Crazy What You Could've Had
I Feel Kinda Guilty Now.
I've been reading what other people have written (mostly
Americans, but whether that has any bearing or is just
noticed, I dunno) in their online diaries. It seems
everyone wants to be a deep meaningful poet. Maybe that's
the kind of person the internet breeds. Maybe all these
people need to be loved; maybe they all deserve to be. I
I don't care. Just let me know if you feel I'm whining. I
don't want you to feel depressed about my life. If I did, I
would make you ask me about it. This is information I
volunteer, things I gradually become more able to share
with a populous (however many it may be, anyone can read
this, from the girl in the bandana to, well, The Revered W.

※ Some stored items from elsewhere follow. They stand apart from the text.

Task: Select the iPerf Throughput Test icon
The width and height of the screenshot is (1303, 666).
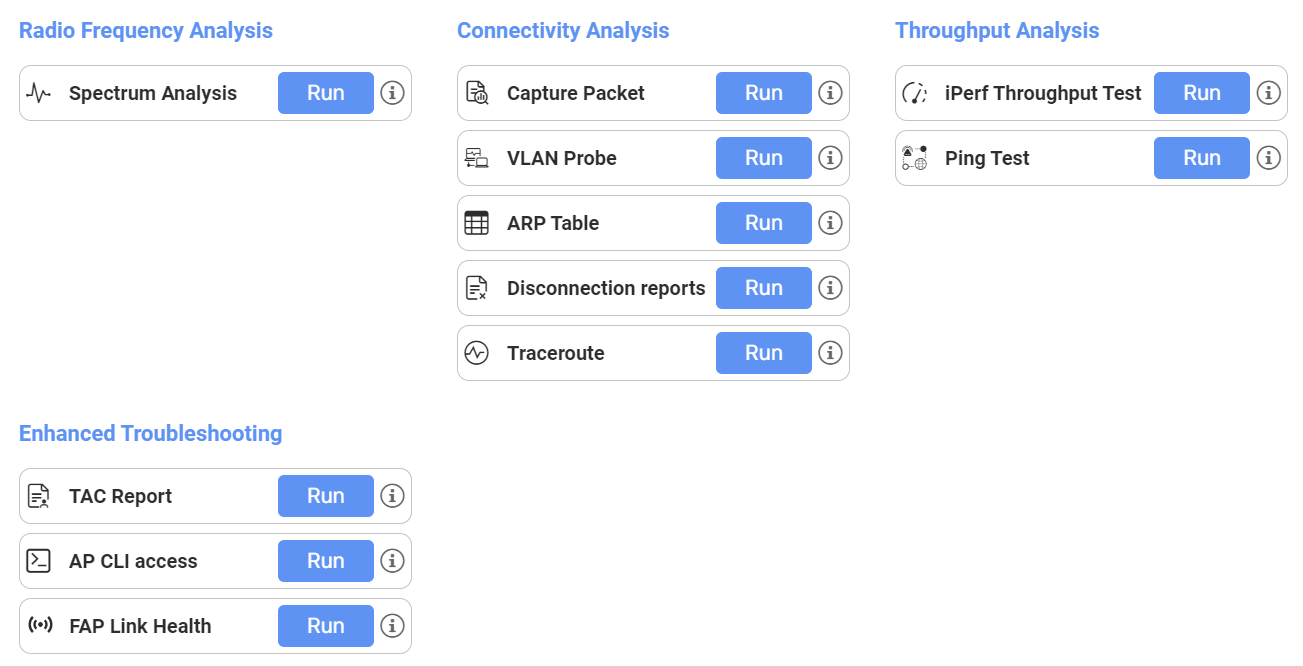Action: tap(916, 92)
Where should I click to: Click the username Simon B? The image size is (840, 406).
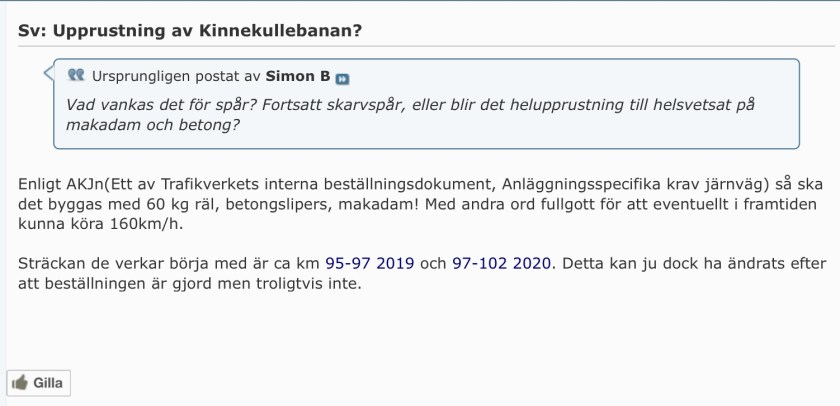(x=298, y=77)
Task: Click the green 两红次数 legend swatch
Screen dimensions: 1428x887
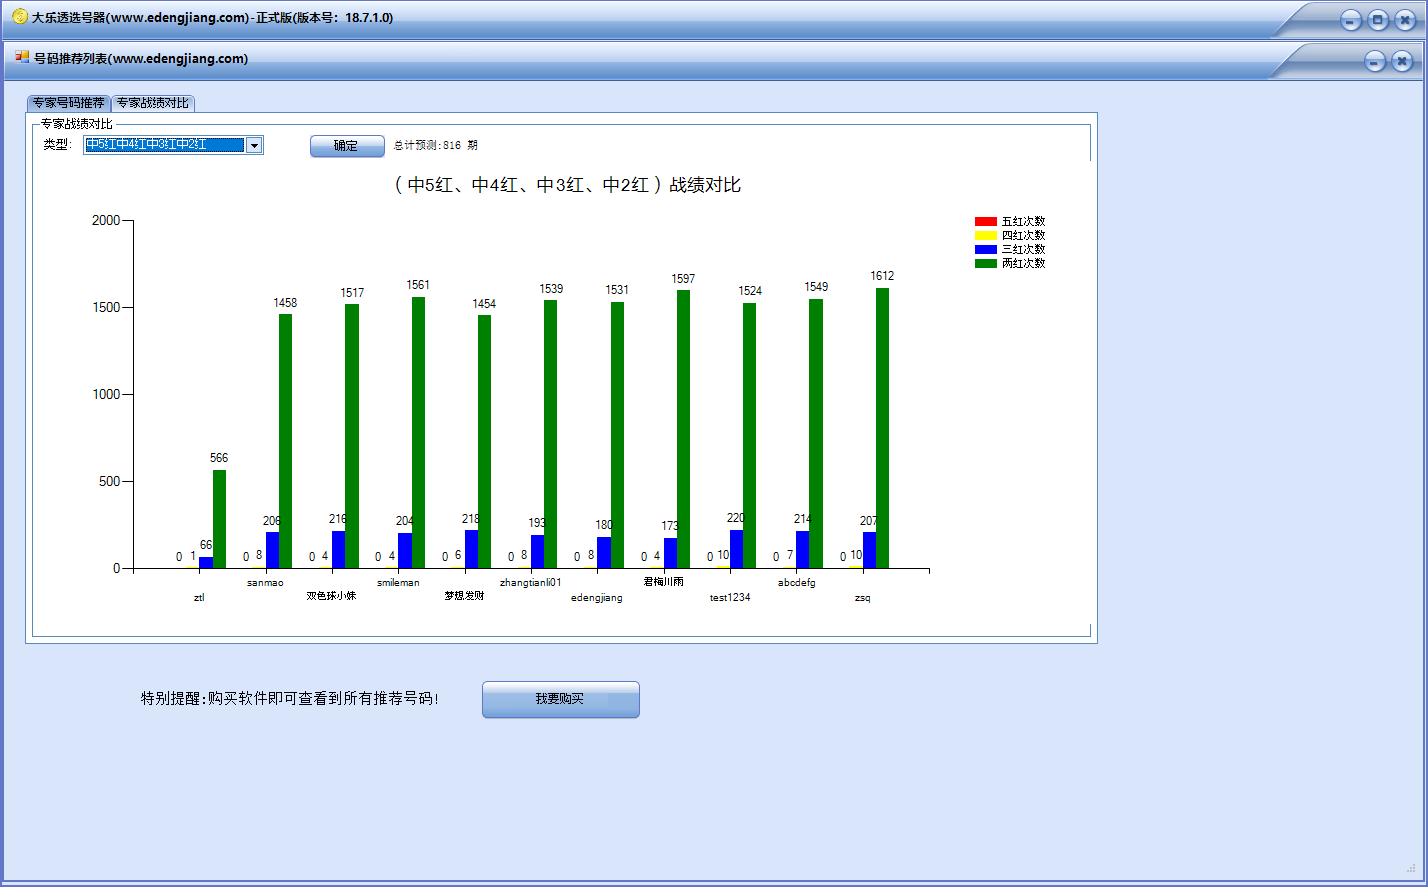Action: (986, 263)
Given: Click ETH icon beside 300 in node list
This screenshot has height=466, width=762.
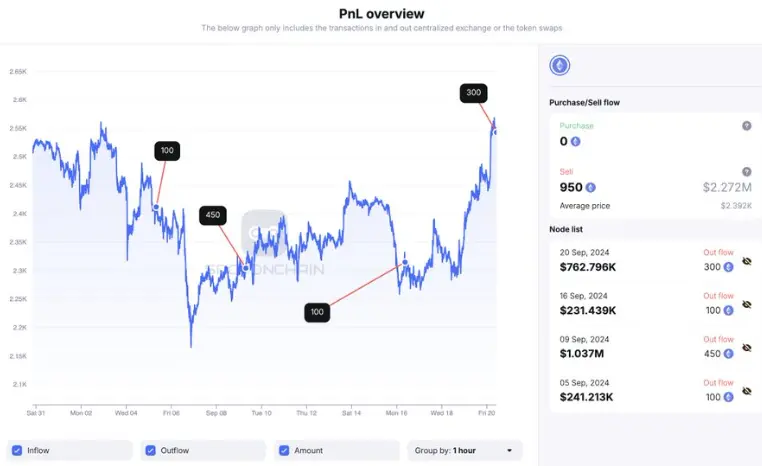Looking at the screenshot, I should 727,267.
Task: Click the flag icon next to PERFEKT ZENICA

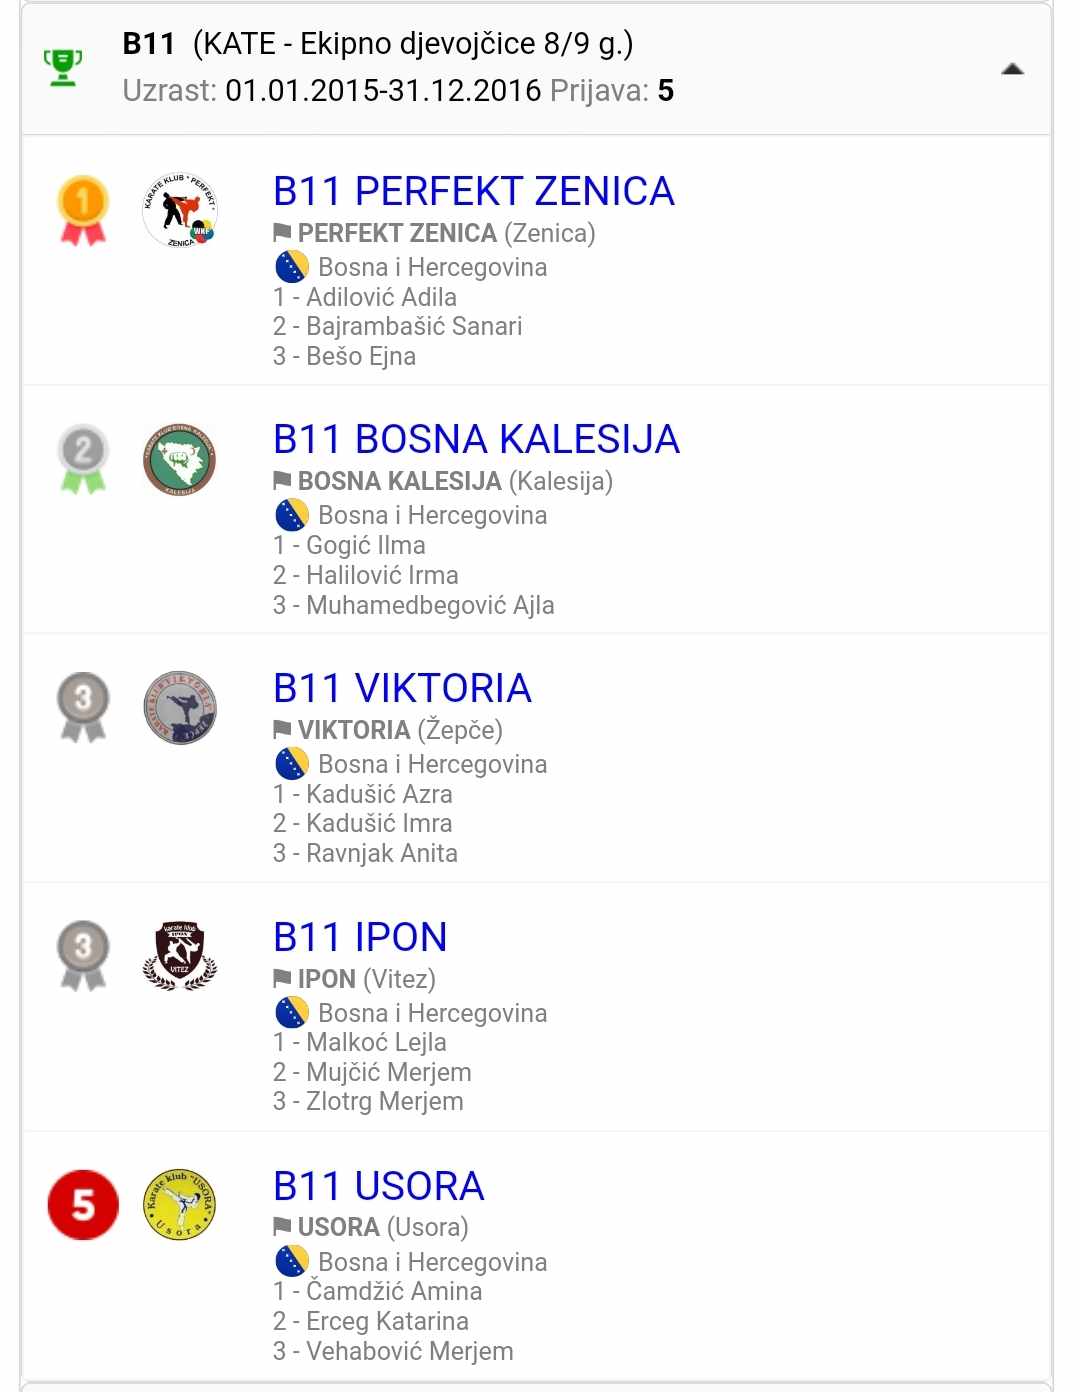Action: [x=282, y=233]
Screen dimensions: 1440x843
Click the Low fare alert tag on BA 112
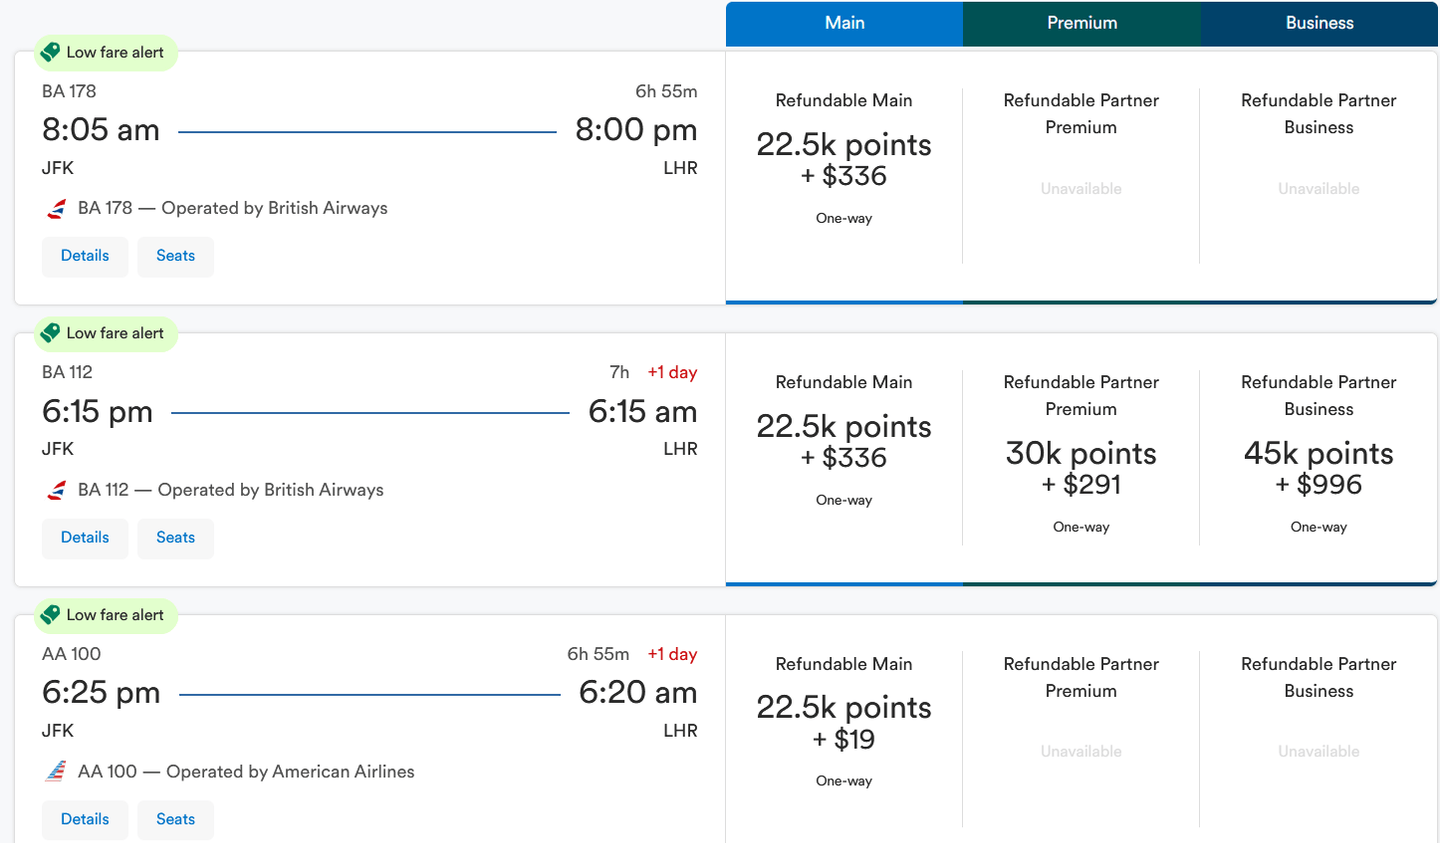(x=105, y=333)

I want people to read this and think about me, wistfully
(would be best, maybe ladies if you could smile, that'd be
nice...)happily, just think about things I say, things that
happen. I might not be the most normal of people, the most
mentally stable (Whoooah! Other person's diary alert. 'I'm
not normal. I'm mentally unstable') I don't believe I am, I
jsut think I think. If were mentally unstable my diary
wouldn't read like this. If I were 'different', it would be
different again. I'm just like you are, but I've made
certain choices that you either didn't or didn't have to,
and these have shaped me into somebody you aren't. Lost you
I'll put it simply. Enjoy this diary. If I could do
anything to make it better, let me know. I've nothing to
hide, nothing I wouldn't write - I don't want to fall into
mindless drivel. This is why I try to report what's been on
my mind during the day, or events that might shape what
I've done. If you take the time to read it, I should take
the time to make it as enjoyable as I can.
WILT? Green Grow The Rushes - R.E.M.